-- Opening Marker --
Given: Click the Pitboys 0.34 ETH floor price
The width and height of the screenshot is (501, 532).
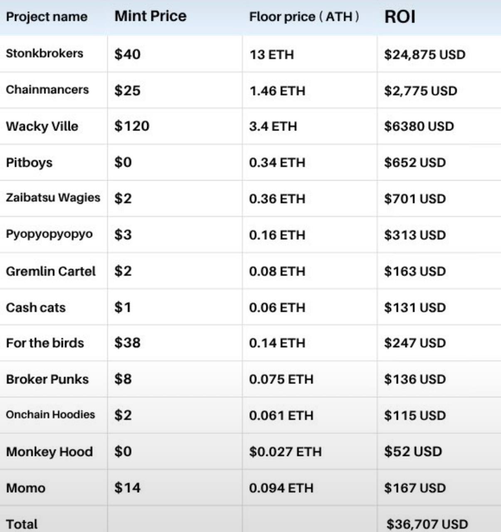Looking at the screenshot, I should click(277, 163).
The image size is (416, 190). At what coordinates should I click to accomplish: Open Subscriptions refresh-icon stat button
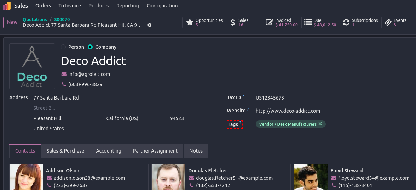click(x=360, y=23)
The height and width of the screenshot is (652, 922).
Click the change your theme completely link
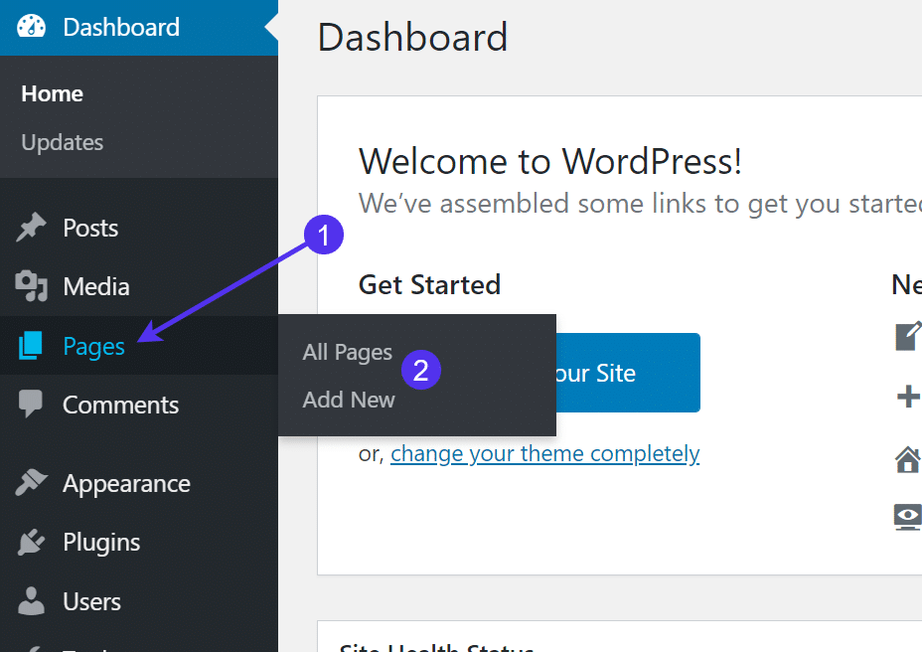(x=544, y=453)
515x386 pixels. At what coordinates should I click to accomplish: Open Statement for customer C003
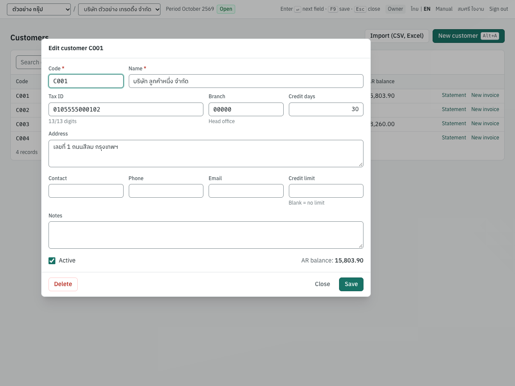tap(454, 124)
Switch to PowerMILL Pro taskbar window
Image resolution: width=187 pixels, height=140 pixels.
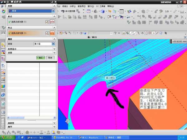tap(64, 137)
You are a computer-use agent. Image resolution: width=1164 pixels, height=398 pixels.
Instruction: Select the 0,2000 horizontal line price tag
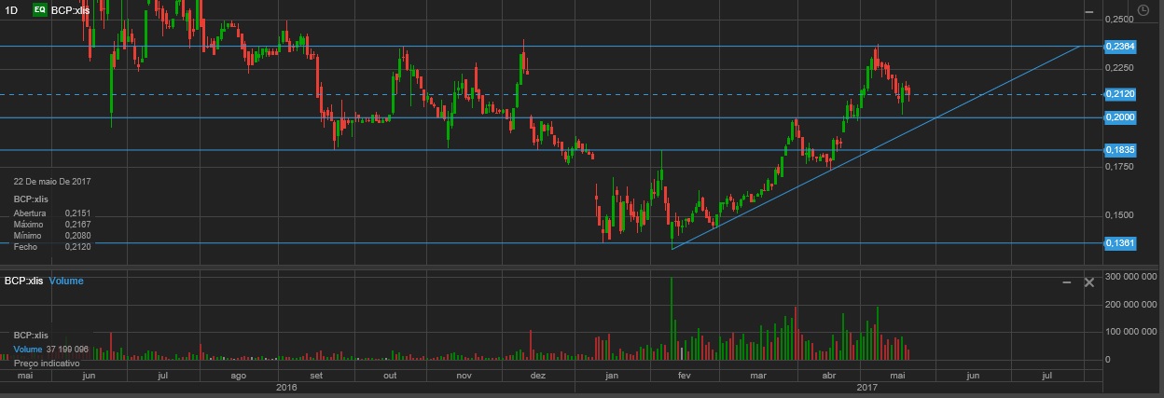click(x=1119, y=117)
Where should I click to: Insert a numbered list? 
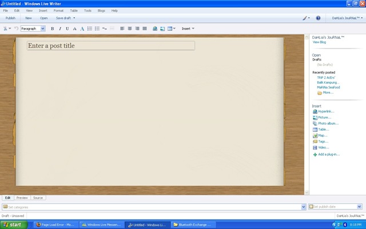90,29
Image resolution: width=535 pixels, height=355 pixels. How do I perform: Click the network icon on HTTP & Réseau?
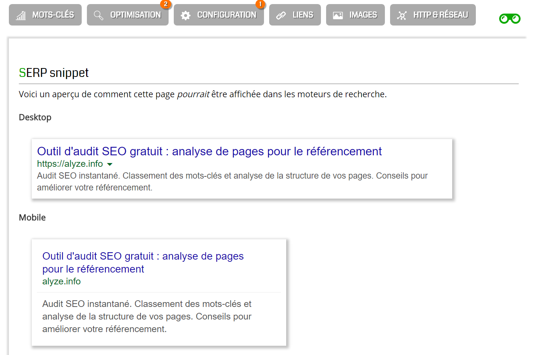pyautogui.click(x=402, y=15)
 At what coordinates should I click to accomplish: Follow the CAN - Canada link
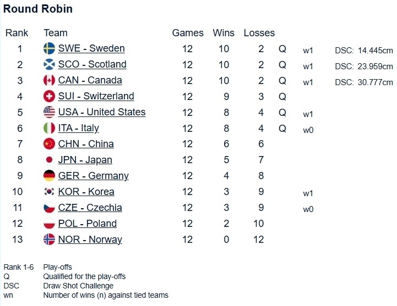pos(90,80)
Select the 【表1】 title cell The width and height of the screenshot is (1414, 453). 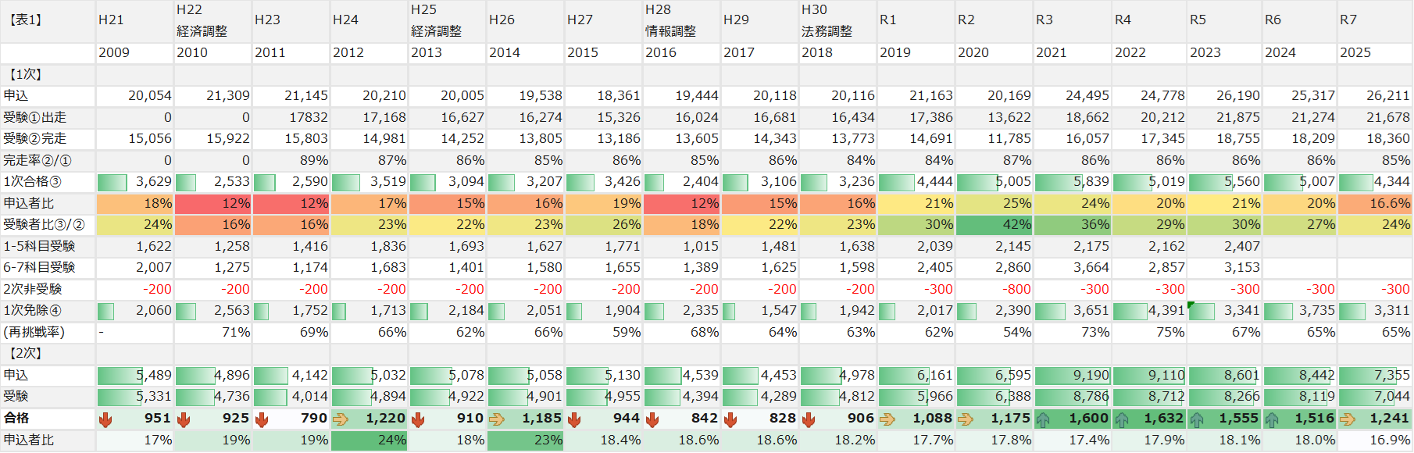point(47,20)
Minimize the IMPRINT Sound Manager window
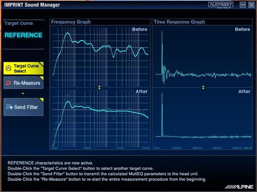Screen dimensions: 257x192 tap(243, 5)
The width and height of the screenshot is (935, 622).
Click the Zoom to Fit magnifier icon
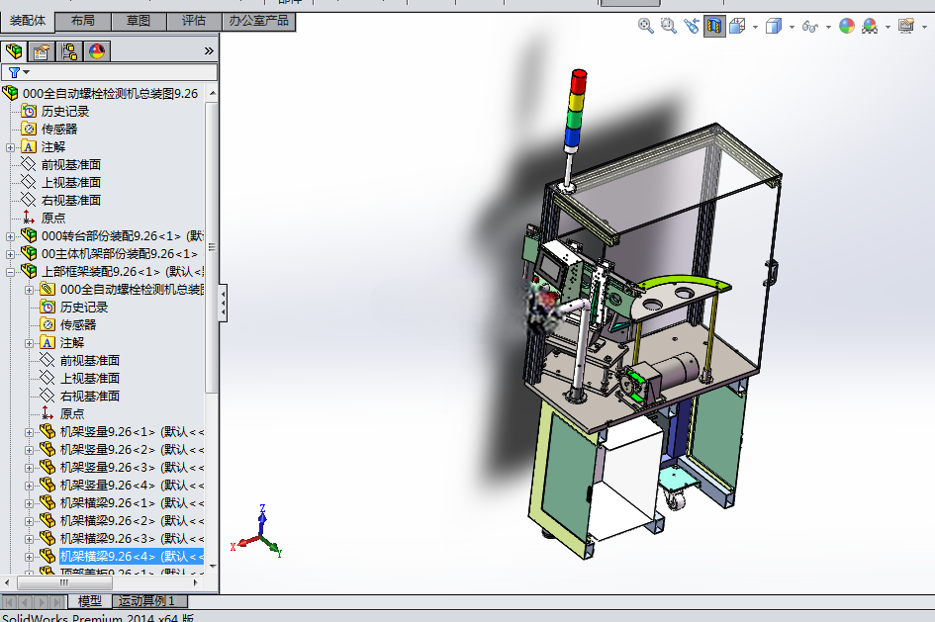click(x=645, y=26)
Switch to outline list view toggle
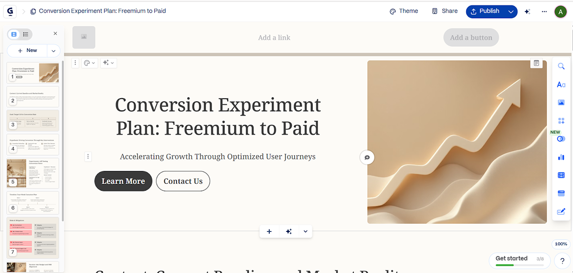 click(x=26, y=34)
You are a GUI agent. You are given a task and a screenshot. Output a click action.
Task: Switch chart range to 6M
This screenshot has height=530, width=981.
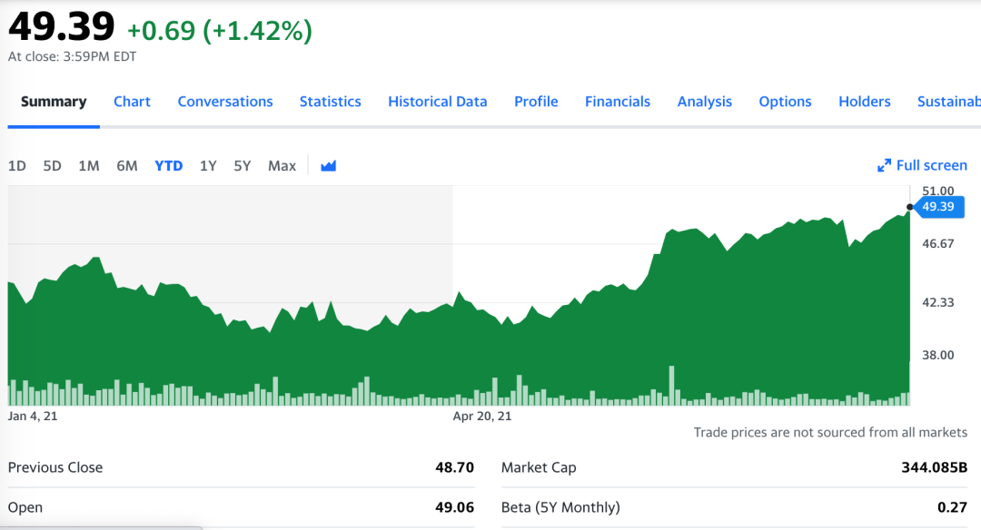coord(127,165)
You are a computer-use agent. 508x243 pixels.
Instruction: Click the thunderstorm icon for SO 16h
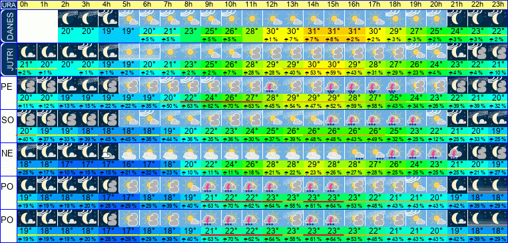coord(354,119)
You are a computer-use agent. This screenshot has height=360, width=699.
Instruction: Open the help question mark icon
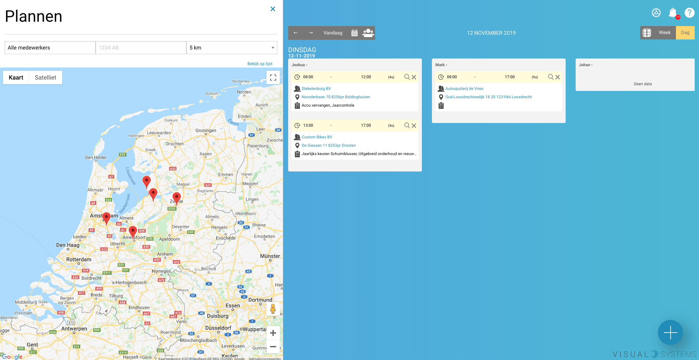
-- Closing Marker --
Return, from the entries, each line that holds "computer".

### REPLY TO THE TASK
You are a computer-use agent. Image resolution: width=1164 pixels, height=398 pixels.
You are a computer-use agent. 508x243 pixels.
You are a computer-use agent. This screenshot has height=360, width=699.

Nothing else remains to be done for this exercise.